→ **Material to process**
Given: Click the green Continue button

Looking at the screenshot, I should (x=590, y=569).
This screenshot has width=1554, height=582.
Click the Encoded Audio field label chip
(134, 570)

→ **Task to complete**
Output every entry exactly.

→ **Response to the exercise**
Given: Click the green Continue button

Looking at the screenshot, I should (x=590, y=569).
This screenshot has width=1554, height=582.
Click the Encoded Audio field label chip
(134, 570)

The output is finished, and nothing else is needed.